Material provided:
= = = = = = =
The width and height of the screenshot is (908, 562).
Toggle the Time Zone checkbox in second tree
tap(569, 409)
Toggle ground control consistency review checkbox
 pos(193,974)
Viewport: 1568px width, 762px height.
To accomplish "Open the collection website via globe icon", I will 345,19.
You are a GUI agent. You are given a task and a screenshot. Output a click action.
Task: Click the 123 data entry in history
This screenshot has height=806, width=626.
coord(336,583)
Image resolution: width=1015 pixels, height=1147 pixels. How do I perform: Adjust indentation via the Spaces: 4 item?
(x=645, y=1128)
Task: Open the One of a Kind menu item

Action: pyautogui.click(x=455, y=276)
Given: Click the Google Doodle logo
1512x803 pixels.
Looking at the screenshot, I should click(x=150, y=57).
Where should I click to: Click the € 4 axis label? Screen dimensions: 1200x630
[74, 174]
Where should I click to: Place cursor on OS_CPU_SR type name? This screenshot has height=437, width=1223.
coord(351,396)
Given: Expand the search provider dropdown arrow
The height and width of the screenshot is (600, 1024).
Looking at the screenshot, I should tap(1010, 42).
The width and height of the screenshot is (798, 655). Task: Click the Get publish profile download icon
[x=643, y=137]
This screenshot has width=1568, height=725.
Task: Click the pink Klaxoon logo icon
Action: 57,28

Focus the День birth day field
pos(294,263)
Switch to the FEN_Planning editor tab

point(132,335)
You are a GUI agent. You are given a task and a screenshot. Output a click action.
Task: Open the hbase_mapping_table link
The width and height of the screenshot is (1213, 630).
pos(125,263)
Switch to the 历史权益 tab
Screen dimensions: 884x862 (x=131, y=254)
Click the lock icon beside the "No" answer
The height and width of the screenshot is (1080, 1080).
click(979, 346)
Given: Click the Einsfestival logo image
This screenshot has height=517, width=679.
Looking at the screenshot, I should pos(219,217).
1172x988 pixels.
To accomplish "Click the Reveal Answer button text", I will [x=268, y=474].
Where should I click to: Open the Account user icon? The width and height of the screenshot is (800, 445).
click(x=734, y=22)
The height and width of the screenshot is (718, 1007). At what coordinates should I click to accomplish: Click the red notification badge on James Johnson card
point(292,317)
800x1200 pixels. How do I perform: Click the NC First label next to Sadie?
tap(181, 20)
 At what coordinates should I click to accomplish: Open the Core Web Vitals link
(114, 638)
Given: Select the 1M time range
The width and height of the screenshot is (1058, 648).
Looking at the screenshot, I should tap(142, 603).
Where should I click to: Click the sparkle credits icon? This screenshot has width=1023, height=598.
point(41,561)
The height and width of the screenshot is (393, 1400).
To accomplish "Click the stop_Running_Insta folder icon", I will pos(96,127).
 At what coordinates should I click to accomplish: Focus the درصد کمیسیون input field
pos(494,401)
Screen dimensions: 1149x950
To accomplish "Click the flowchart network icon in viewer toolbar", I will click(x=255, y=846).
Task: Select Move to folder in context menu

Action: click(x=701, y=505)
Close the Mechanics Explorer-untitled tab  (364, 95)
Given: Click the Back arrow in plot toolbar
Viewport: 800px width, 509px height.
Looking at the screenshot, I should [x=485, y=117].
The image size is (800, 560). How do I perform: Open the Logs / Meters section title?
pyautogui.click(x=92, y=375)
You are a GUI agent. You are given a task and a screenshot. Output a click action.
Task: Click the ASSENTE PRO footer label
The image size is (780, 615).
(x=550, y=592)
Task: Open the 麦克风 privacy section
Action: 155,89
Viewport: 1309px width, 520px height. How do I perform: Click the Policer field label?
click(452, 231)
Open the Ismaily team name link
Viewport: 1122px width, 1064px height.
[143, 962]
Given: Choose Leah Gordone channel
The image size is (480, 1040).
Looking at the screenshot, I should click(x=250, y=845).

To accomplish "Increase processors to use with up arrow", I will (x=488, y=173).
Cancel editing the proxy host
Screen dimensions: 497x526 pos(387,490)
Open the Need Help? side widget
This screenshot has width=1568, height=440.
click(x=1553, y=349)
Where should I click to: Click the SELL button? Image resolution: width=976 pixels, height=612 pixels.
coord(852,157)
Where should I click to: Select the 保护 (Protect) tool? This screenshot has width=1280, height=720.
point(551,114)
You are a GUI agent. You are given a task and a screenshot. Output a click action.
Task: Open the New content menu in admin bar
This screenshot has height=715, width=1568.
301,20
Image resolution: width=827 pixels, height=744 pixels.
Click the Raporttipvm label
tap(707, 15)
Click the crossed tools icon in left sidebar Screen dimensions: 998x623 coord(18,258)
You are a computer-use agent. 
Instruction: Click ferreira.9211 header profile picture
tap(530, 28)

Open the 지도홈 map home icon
= = = = = = =
How to complete this task: In the listing above, find the line with "Given: Click the Google Doodle logo" and the line with "Given: Click the Einsfestival logo image"; output exactly those lines and all lines between them.

Reply to the task:
Given: Click the Google Doodle logo
1512x803 pixels.
Looking at the screenshot, I should click(x=150, y=57).
Where should I click to: Click the € 4 axis label? Screen dimensions: 1200x630
[74, 174]
Where should I click to: Place cursor on OS_CPU_SR type name? This screenshot has height=437, width=1223.
coord(351,396)
Given: Expand the search provider dropdown arrow
The height and width of the screenshot is (600, 1024).
Looking at the screenshot, I should tap(1010, 42).
The width and height of the screenshot is (798, 655). Task: Click the Get publish profile download icon
[x=643, y=137]
This screenshot has width=1568, height=725.
Task: Click the pink Klaxoon logo icon
Action: 57,28

Focus the День birth day field
pos(294,263)
Switch to the FEN_Planning editor tab

point(132,335)
You are a GUI agent. You are given a task and a screenshot. Output a click action.
Task: Open the hbase_mapping_table link
The width and height of the screenshot is (1213, 630).
pos(125,263)
Switch to the 历史权益 tab
Screen dimensions: 884x862 (x=131, y=254)
Click the lock icon beside the "No" answer
The height and width of the screenshot is (1080, 1080).
click(979, 346)
Given: Click the Einsfestival logo image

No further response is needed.